Marisnick, Johnson, Donovan Solano and Derek Dietrich — all hitting better than .350 this spring — each had three hits in the win.
Jacob Turner turned in his finest start of the spring, giving up only two hits and one earned run with three walks and three strikeouts over five innings. His Grapefruit League ERA is now down to 3.38 after giving up just two earned runs over his last nine innings.
“After the first inning I felt good,” said Turner, who gave up a run in the first after making his second throwing error of the spring on a pickoff attempt. “A lot of good quality pitches. I got my changeup working which I was happy about. “Obviously the offense was awesome today.”
Even though the Marlins on Wednesday will enjoy their first day off since Grapefruit League began, pitchers Tom Koehler and Brad Hand — fighting for the fifth spot in the starting rotation — will still be getting work in.
Koehler (2-0, 0.75 ERA, 11 Ks, 2 BBs, 12 innings this spring) is scheduled to start and pitch six innings in a minor league game in Jupiter. Hand (2-0, 0.75 ERA, 15 Ks, 2 BBs, 12 innings this spring) will pitch an inning of relief in the same game.

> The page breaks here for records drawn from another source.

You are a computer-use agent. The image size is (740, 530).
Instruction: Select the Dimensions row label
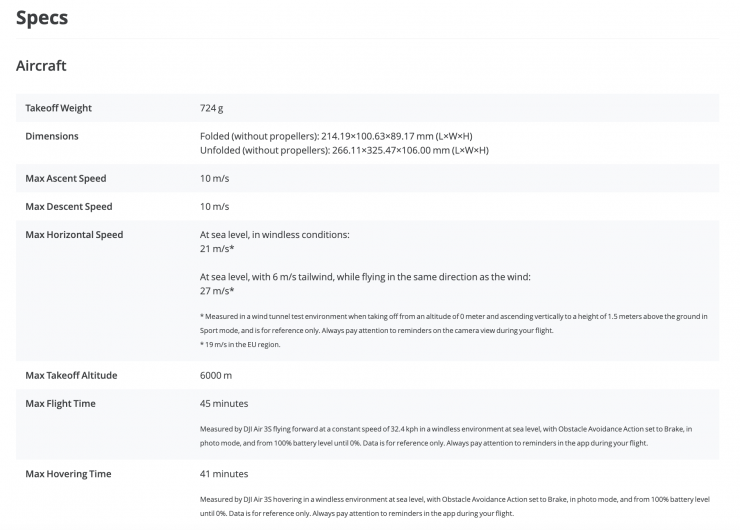[52, 136]
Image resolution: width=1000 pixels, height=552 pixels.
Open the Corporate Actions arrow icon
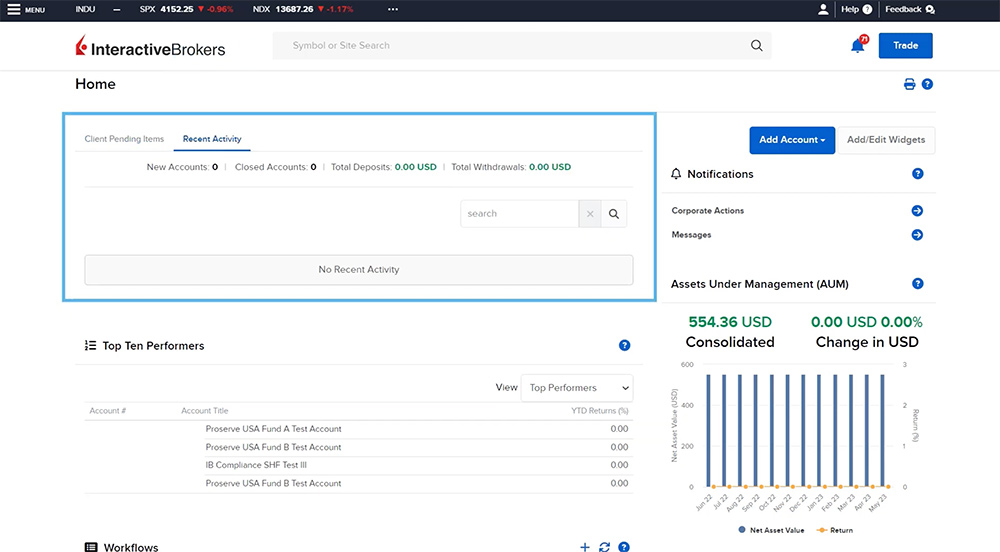click(917, 211)

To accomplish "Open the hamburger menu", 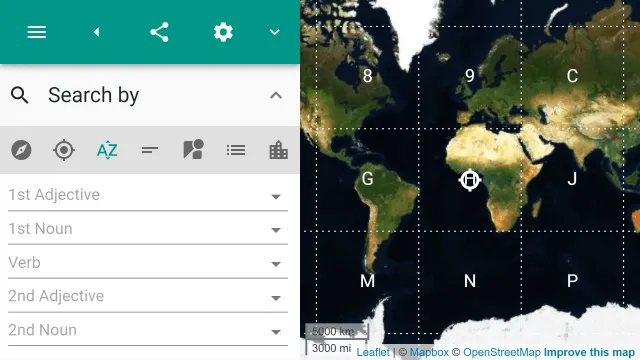I will [x=36, y=32].
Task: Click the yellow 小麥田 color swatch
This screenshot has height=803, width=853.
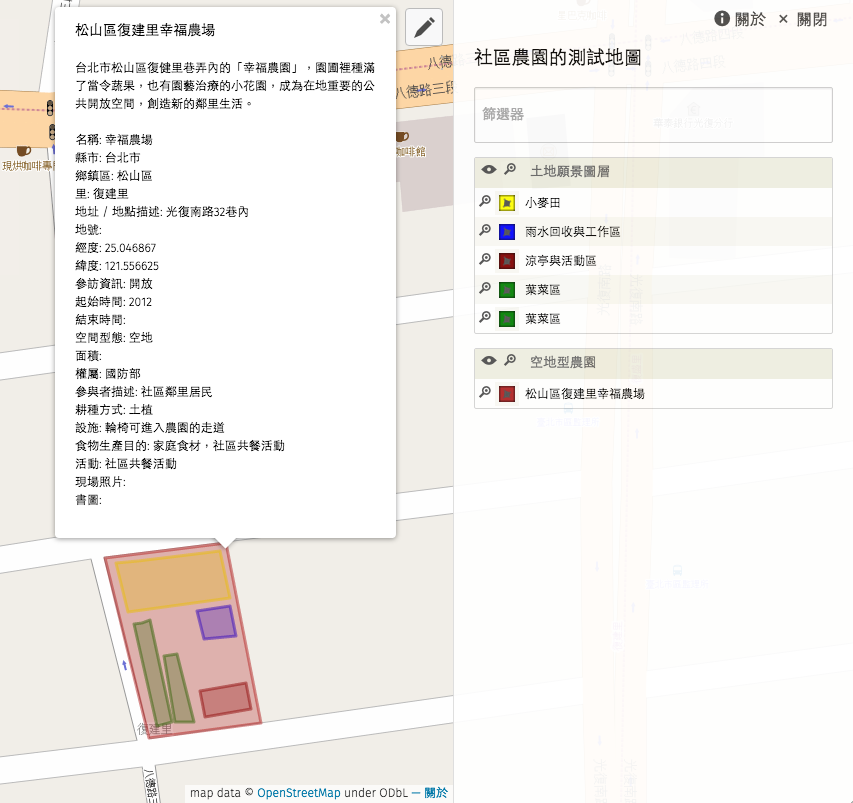Action: tap(507, 203)
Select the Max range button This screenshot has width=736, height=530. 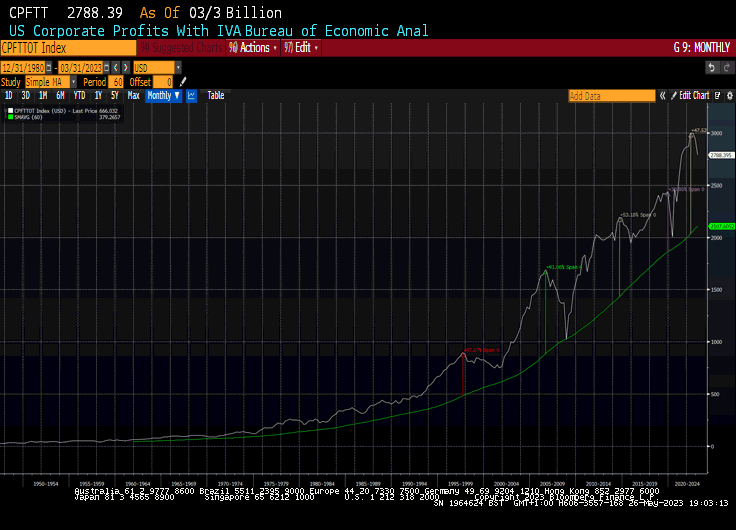(133, 96)
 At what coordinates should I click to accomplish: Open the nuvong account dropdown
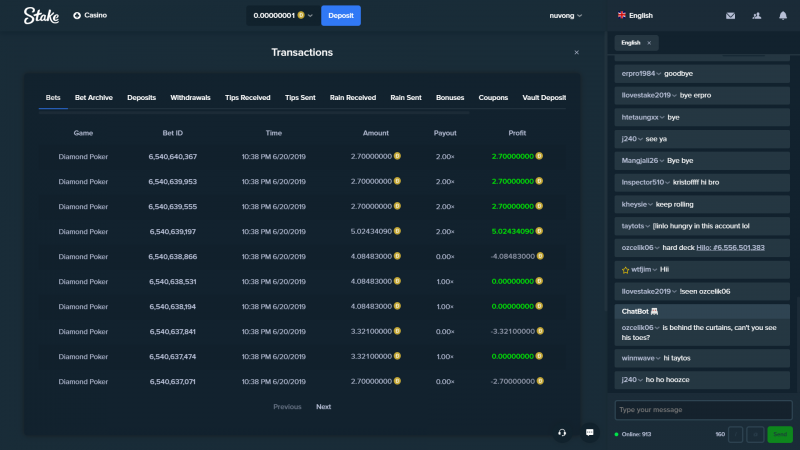point(565,16)
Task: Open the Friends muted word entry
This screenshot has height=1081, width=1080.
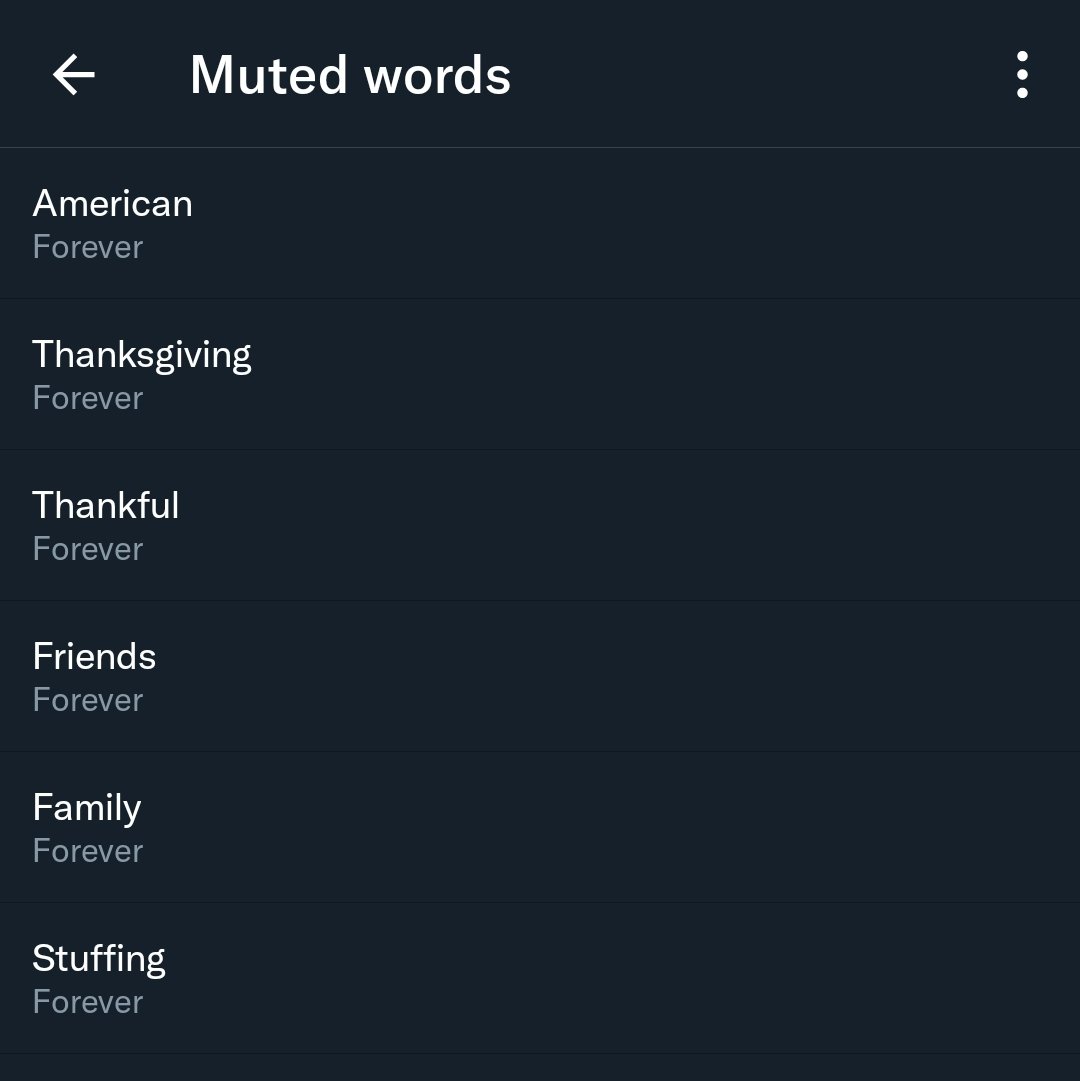Action: [x=94, y=657]
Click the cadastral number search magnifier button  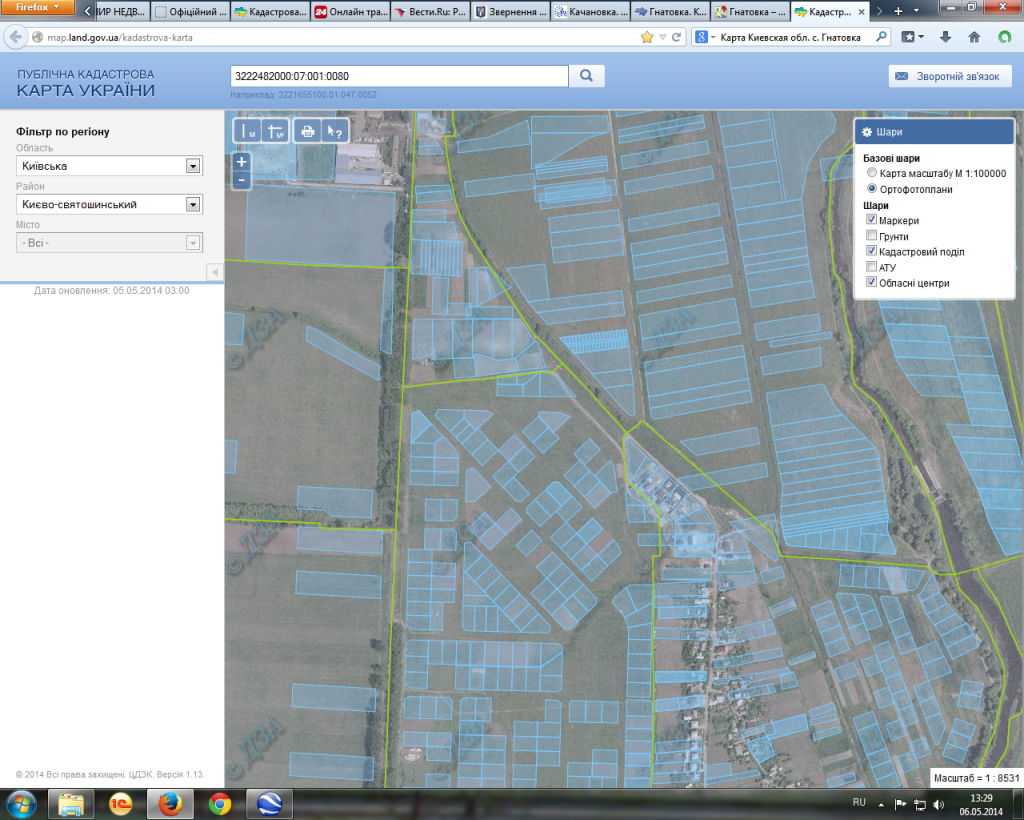[587, 76]
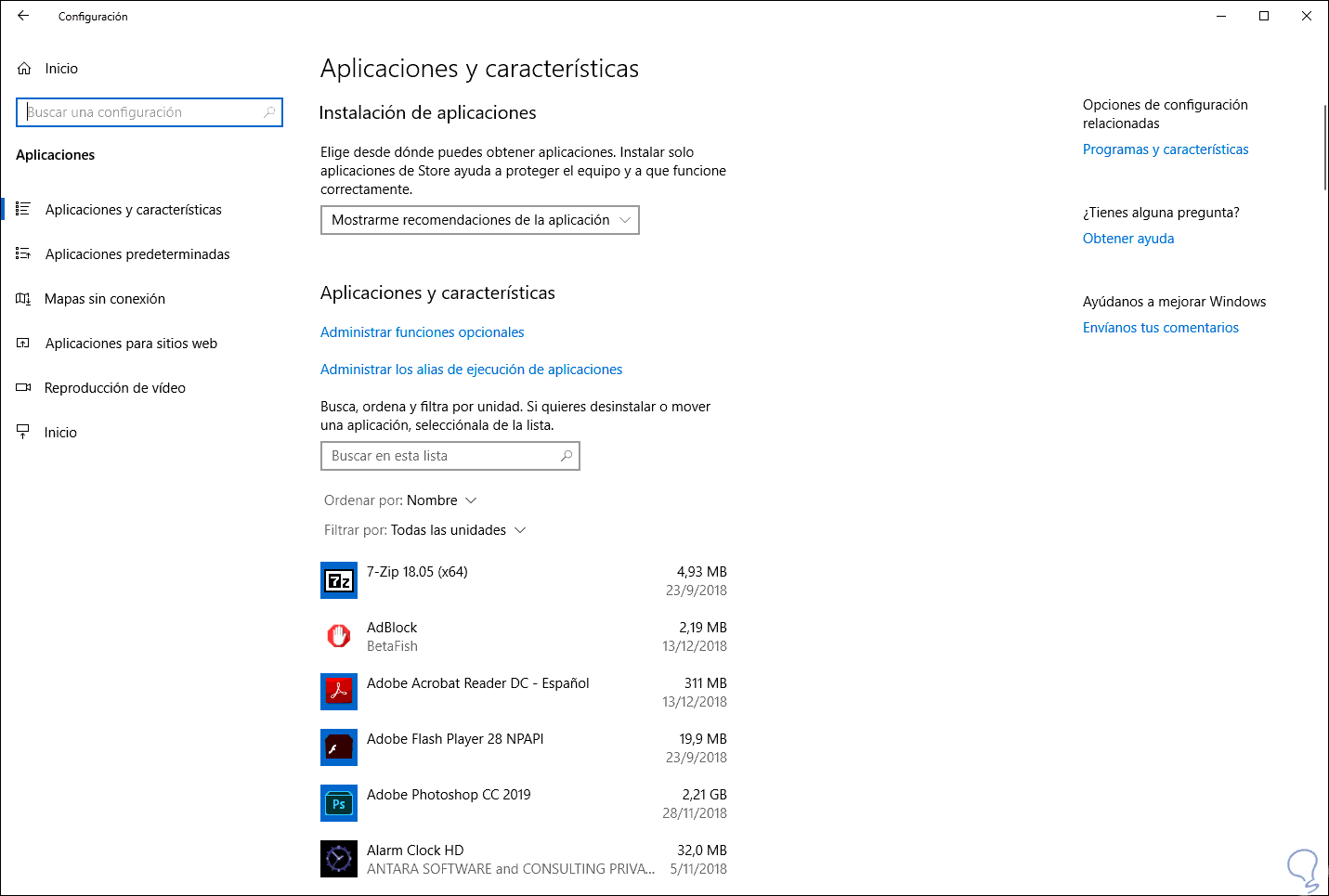
Task: Click the Adobe Photoshop CC 2019 icon
Action: [339, 803]
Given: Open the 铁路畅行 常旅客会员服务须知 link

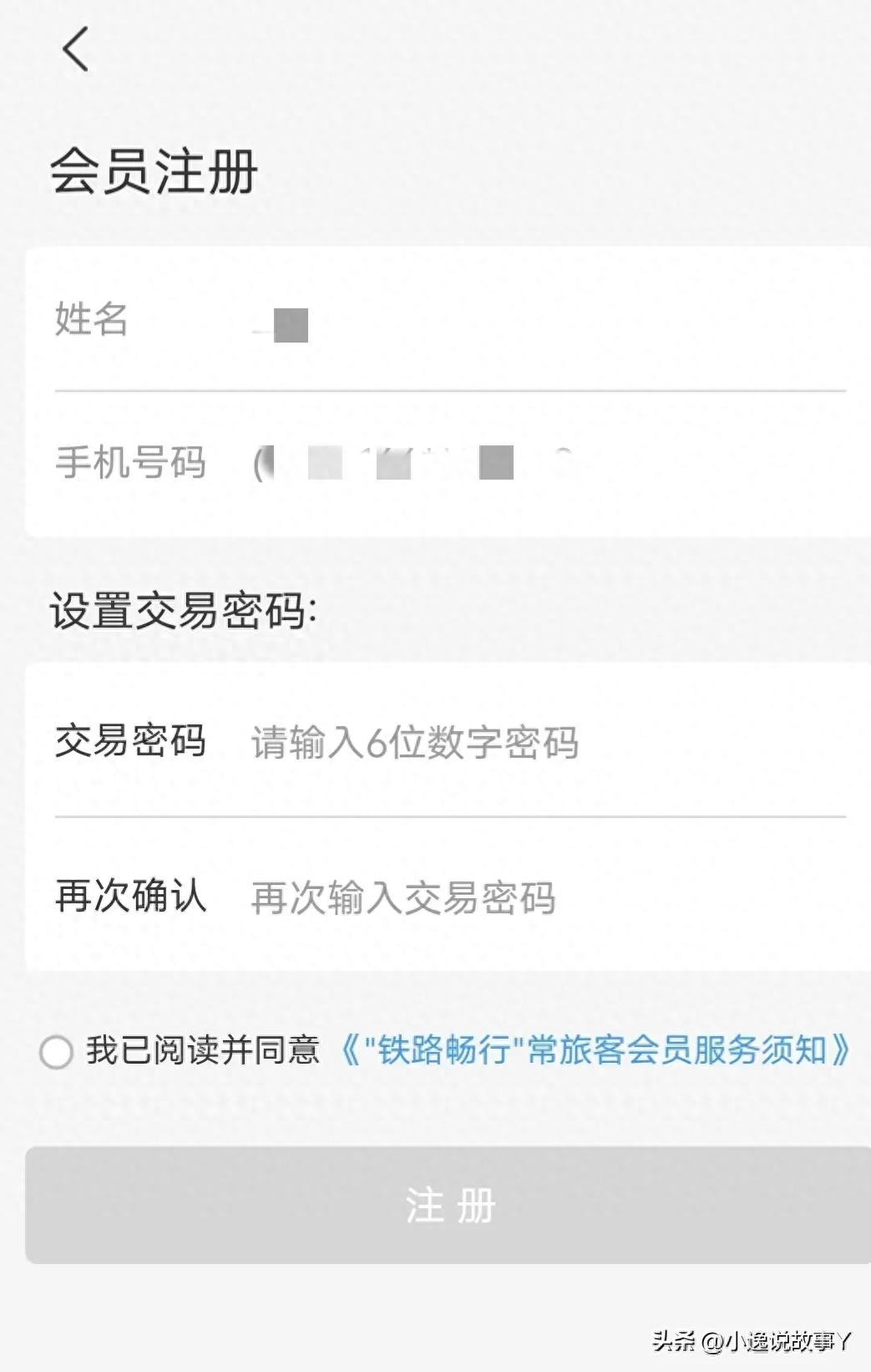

At this point, it looks like both players will find a spot among the 12 pitchers the Marlins take into the regular season, with the loser for the starting job serving as the team’s long reliever. But the fact Koehler is starting Wednesday and Hand is relieving him could be a sign of which way the Marlins are leaning.
“I think we’re close [to finalizing the rotation], but pitching always comes down to the last couple of days,” Redmond said.